この単純な道理を知れば、過去世のカルマに直面することは、避けるべきことではないのかもしれない。むしろ自分の生命に刻まれた罪の精算をすることで、より清らかな自分に変わっていけるチャンスなのかもしれません。
ここでソウルリーディングを学ぶと、気がつくことがあります。
私たちには生命の癖というものがあるので、自分がその癖を直さない限り、同じ失敗を繰り返してしまうのです。つまりカルマに直面した時に、そのカルマを乗り越えない限り、また過去世と同じようにカルマをつくっており、結果としてカルマを積み重ねてしまうのです。わかりやすく言えば、カルマを克服しないと、今世は落第して来世でもっと悪い状況でやり直しさせられるのです。
私たちは、過去世で決意してきているのです。約束してきているのです。
今度生まれ変わったら、私は、僕は、この課題をクリアにします!って。それが魂のカルマです。

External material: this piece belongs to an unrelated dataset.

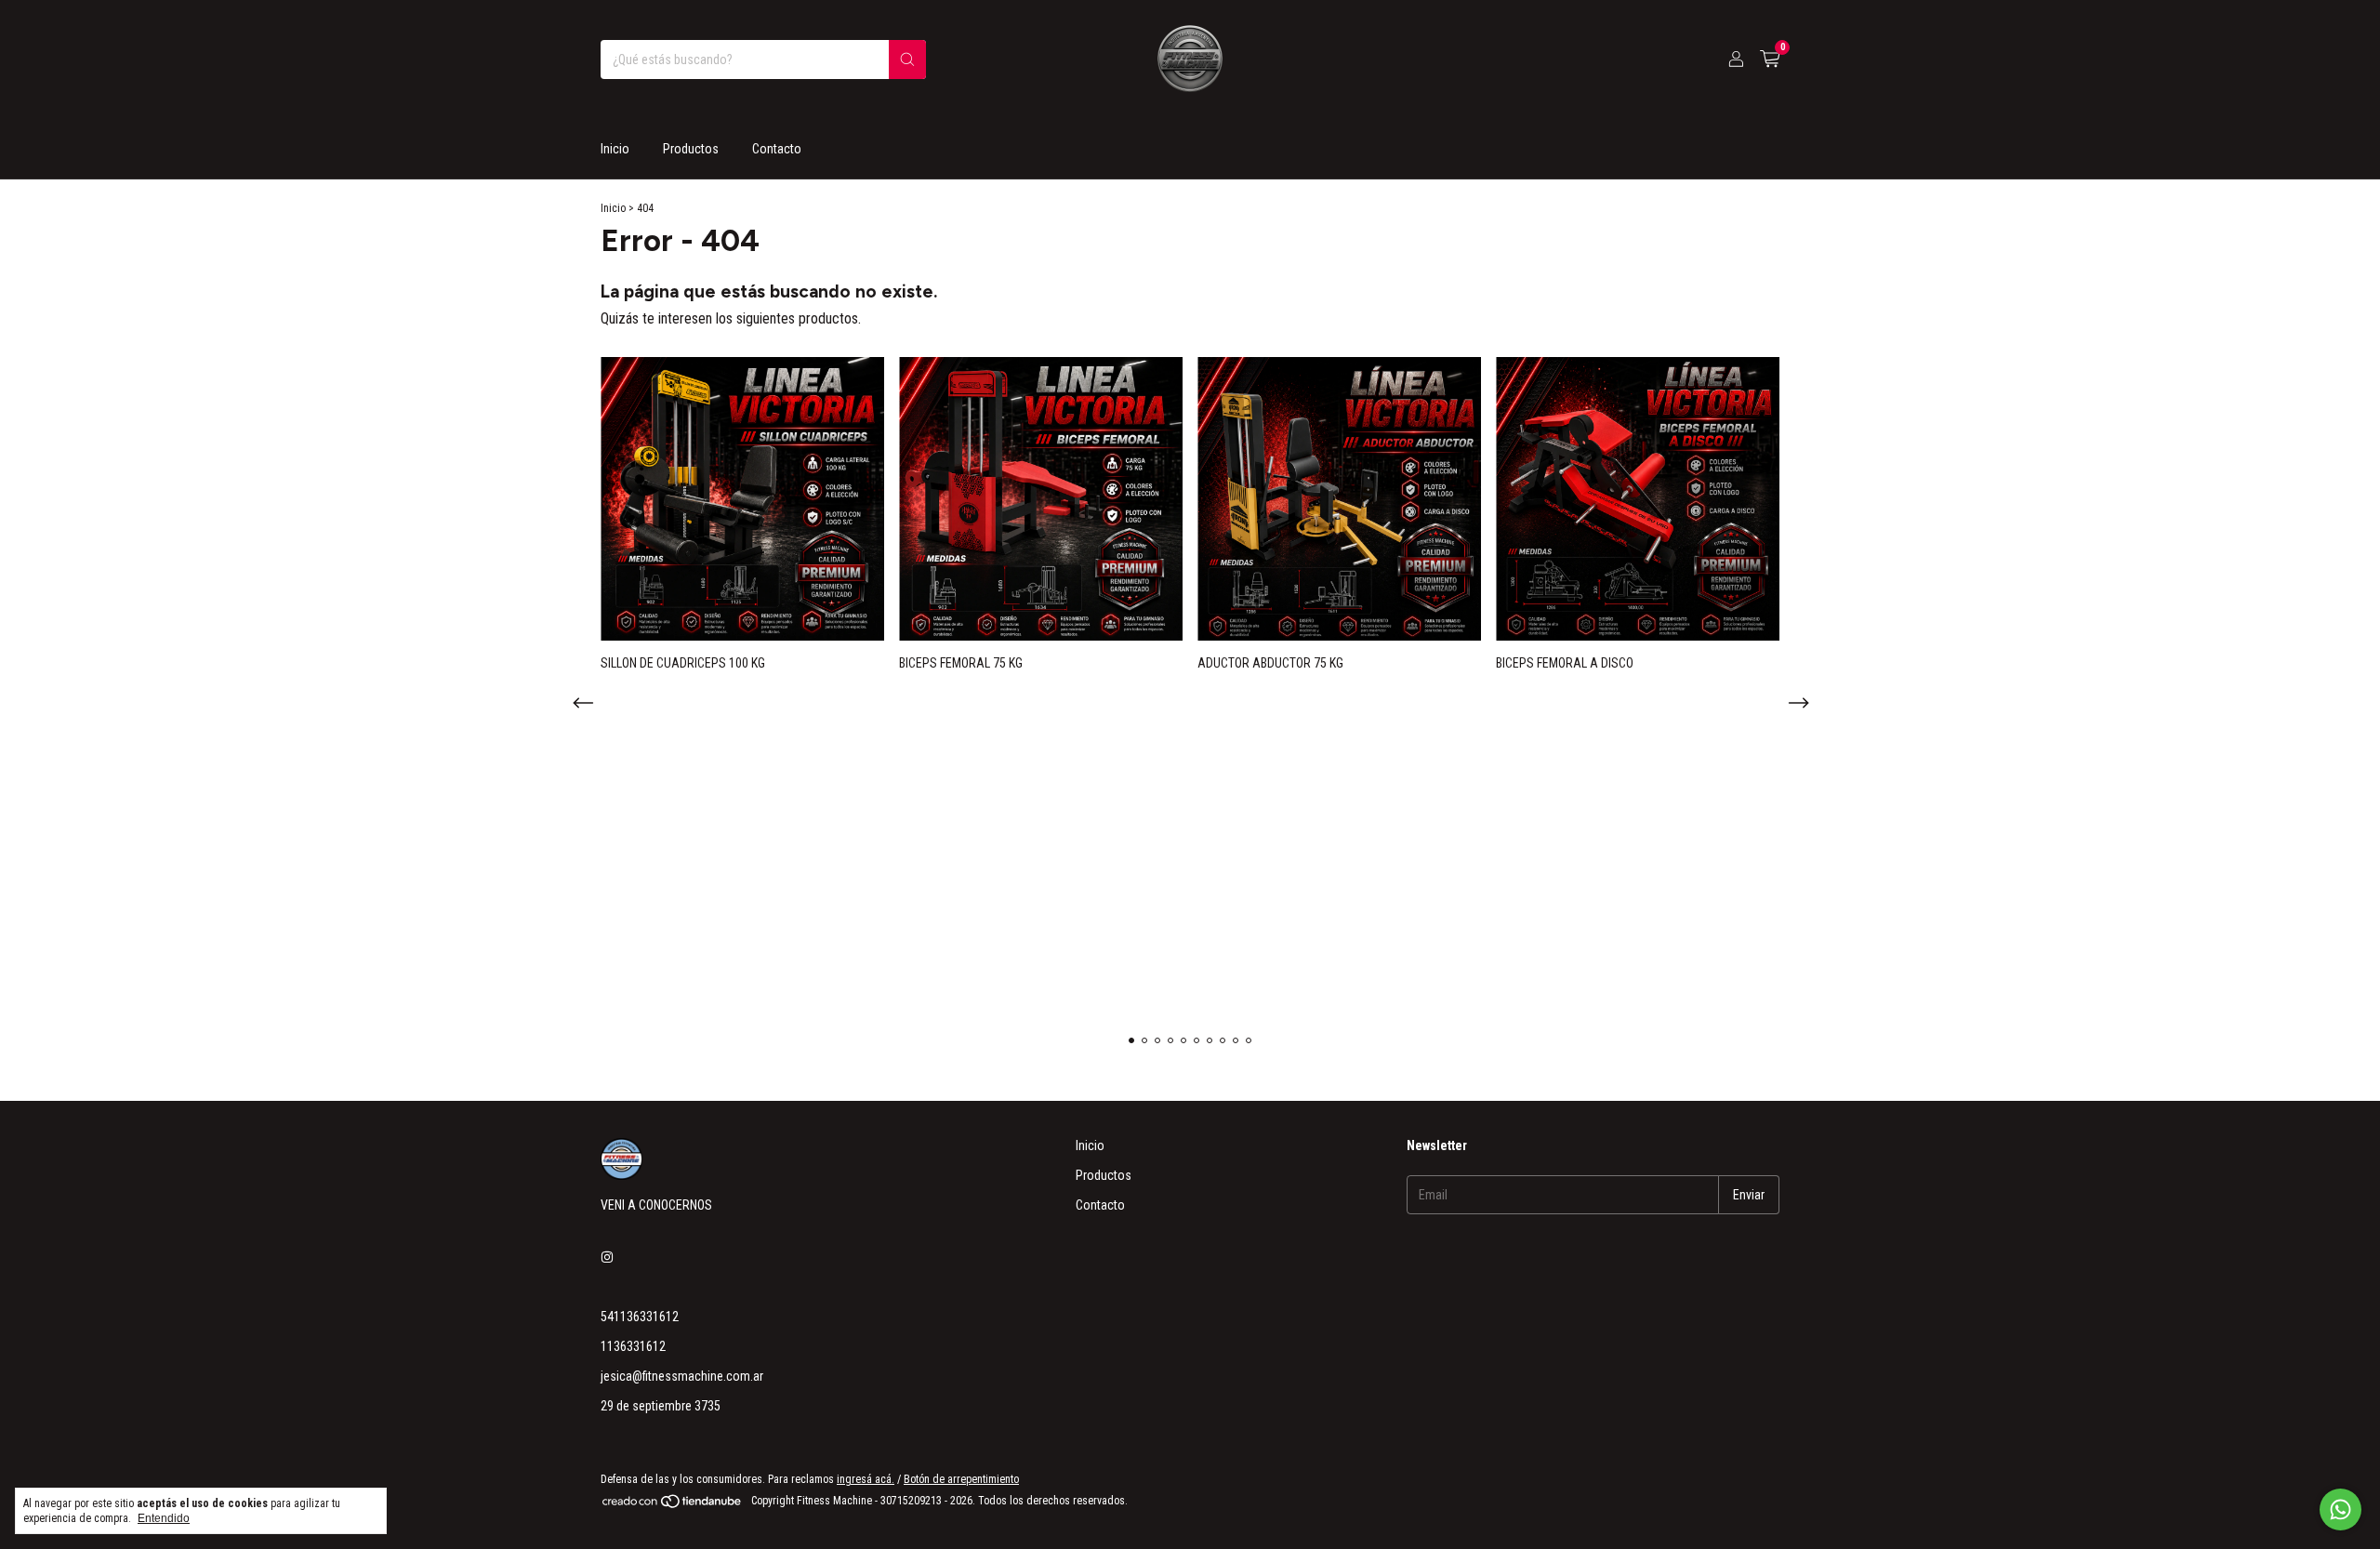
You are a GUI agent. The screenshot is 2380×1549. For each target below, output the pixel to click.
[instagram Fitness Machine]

そして自分で決めて生まれてきているのですから、自分の器以上のカルマではないはずなのです。
今この時、直面するカルマは、私たちは乗り越えられるはずです。
なぜなら、冥王星の目的は、破壊と再生です。古いものを徹底的に破壊することで、新しいものに創り直すことが目的の星です。
宇宙の成長と共に、私たちも新しい世界に生きる自分に、バージョンアップさせられる時なのです。

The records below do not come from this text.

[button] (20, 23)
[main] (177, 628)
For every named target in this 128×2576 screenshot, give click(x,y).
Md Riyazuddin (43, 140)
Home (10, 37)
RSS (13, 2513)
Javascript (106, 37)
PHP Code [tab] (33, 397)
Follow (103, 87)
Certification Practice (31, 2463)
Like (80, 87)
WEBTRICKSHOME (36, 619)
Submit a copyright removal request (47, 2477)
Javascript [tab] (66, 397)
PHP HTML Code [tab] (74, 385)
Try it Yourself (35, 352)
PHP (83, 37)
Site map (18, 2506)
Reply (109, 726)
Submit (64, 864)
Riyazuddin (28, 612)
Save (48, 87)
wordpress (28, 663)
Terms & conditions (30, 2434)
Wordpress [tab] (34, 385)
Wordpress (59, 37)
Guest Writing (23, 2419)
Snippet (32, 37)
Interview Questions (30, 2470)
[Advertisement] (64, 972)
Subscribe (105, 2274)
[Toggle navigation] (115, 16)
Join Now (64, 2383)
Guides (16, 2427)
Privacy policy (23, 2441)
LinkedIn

また私たちが成長すること自体が、宇宙を新しい世界に成長させる事になるのでしょう。
現実世界に起きた悩みや困難を、私たちは喜ぶべきなのでしょう。
きっと私たちの無意識の世界では「よし!今こそ成長できるチャンスが来たよ!」と喜んでいるのかもしれません。
本来の目的を知らない、私たちの意識やエゴが、悲しみ苦しんでいるだけなのかもしれません。
人間は強い生き物ではありません。一人の力では、知らないことも多い。感情に負けることも多い。
だから、どこまでも「自分の弱い心と戦っていく」しかないのです。
でもやはり、一人だと挫けてしまいます。
だからこそ、誰かが力になって、勇気を与える役割が必要なのだと思います。
こころ☆クラフトの進むべき道がはっきりと見えてきました。